== Segment start ==

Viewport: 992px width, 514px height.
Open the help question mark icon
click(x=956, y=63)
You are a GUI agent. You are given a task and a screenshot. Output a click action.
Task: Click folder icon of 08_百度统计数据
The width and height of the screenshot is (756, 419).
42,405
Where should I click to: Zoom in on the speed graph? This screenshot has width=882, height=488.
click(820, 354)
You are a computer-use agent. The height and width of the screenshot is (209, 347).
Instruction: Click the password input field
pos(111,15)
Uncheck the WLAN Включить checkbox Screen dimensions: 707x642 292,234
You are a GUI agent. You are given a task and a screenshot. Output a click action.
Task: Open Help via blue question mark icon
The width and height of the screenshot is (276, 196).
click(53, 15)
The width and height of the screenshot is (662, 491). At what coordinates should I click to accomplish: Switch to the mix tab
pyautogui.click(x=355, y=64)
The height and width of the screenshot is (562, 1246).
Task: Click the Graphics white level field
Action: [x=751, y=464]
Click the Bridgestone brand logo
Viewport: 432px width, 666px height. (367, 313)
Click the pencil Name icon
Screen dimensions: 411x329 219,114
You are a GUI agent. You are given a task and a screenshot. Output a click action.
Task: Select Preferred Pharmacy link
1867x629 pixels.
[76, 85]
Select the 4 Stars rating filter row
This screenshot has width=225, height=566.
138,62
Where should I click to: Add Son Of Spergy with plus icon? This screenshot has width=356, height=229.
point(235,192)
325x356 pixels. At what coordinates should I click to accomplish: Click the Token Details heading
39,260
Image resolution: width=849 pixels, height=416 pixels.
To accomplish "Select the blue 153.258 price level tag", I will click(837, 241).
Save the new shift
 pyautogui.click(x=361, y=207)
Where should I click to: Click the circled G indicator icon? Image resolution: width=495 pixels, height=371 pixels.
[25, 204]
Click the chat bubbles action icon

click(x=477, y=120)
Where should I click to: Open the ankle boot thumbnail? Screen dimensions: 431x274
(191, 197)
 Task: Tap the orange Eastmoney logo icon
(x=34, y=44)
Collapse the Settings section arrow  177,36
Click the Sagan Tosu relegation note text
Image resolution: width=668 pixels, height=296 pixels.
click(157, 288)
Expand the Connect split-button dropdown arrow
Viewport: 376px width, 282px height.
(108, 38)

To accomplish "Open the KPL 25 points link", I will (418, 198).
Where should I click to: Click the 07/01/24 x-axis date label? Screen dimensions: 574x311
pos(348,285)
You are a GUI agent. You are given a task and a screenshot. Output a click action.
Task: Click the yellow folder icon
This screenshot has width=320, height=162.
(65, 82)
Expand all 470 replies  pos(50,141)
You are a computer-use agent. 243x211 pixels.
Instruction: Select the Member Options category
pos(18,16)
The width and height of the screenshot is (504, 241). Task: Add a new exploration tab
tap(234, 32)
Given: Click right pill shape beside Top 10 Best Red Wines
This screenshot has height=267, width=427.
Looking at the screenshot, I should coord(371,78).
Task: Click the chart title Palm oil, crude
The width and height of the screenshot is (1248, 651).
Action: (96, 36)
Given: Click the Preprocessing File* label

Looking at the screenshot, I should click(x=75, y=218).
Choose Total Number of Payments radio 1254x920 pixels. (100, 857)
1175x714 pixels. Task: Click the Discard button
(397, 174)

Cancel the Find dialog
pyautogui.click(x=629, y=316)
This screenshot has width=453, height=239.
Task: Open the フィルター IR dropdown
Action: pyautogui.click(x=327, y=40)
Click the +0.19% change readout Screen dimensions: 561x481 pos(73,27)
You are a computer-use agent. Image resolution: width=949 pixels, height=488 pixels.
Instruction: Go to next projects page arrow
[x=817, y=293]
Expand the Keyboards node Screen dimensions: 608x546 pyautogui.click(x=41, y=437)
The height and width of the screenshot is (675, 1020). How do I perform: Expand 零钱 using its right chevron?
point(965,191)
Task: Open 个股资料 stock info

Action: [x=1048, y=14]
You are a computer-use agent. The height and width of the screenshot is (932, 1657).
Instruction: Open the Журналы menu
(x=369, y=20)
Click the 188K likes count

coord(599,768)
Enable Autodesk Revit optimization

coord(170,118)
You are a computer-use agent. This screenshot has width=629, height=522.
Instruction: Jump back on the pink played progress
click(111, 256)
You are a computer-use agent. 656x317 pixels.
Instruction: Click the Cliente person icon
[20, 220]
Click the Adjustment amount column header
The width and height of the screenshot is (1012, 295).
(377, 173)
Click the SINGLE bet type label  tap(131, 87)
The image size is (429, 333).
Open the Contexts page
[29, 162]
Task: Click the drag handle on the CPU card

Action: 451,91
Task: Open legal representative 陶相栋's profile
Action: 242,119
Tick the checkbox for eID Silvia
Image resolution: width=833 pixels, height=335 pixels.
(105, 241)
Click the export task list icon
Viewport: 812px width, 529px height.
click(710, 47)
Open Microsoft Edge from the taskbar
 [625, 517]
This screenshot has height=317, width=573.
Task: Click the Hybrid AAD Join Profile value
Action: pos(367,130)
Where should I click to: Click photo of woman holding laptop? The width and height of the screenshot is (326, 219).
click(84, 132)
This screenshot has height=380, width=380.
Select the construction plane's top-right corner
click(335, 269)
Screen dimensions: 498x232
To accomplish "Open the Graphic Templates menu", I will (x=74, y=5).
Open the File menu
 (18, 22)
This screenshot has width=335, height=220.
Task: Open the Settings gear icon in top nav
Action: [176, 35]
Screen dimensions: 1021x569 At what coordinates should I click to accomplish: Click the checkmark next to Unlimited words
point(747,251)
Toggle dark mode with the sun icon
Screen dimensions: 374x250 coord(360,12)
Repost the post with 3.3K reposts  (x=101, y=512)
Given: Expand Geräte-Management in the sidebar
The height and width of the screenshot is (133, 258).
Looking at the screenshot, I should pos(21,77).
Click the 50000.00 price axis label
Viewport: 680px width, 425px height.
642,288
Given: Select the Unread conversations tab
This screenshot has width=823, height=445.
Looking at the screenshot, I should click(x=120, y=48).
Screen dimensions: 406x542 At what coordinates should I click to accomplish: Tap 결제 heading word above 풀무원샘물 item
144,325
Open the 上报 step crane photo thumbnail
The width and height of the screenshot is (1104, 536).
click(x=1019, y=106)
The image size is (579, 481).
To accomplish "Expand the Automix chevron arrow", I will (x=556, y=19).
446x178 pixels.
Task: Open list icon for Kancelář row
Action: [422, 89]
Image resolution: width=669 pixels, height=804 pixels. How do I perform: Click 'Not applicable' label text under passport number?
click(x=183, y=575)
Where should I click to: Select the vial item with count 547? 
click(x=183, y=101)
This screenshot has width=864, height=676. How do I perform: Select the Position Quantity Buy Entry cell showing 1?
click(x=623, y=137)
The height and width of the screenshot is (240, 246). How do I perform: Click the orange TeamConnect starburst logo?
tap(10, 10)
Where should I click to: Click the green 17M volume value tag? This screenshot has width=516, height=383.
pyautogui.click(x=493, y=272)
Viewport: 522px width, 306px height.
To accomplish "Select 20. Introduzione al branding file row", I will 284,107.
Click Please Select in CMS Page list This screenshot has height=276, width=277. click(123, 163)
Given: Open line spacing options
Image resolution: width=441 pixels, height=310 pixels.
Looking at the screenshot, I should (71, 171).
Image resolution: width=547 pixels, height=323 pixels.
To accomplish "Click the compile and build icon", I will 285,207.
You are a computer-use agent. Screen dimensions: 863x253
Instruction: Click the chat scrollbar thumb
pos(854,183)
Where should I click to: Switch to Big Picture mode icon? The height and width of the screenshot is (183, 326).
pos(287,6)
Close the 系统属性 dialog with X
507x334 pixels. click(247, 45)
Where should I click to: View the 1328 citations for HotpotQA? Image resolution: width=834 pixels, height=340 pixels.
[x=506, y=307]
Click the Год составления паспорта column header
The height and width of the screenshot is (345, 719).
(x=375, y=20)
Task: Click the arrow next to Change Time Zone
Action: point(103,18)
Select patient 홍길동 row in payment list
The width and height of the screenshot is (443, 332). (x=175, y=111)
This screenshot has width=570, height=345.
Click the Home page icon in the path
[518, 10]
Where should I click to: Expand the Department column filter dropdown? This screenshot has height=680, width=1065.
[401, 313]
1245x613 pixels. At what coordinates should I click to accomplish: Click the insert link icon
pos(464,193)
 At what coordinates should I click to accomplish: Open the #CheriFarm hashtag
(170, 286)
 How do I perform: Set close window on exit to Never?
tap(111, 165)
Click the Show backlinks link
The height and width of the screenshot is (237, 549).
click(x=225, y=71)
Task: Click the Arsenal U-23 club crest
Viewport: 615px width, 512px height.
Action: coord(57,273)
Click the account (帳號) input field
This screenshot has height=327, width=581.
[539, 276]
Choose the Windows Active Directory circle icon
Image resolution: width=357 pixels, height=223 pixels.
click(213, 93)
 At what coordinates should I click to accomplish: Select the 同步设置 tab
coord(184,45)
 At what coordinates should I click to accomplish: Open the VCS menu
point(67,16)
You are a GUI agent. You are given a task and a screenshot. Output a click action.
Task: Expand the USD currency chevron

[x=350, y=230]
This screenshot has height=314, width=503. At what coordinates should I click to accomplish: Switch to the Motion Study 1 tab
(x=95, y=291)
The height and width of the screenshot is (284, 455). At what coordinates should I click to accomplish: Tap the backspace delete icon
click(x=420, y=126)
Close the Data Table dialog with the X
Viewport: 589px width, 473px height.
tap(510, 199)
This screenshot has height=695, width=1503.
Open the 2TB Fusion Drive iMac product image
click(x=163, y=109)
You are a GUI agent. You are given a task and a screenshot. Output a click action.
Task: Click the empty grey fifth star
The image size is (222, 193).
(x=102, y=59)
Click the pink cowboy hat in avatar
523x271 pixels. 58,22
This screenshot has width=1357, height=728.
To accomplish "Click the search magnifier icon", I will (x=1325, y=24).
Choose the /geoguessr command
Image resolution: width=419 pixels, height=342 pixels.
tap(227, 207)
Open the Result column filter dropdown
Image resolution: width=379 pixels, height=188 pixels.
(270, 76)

== Segment end ==

ACTIVITY: Whenever a line of the material above contains the string "Choose", copy that line out.

WRITTEN SOLUTION:
Choose Total Number of Payments radio 1254x920 pixels. (100, 857)
Choose the Windows Active Directory circle icon
Choose the /geoguessr command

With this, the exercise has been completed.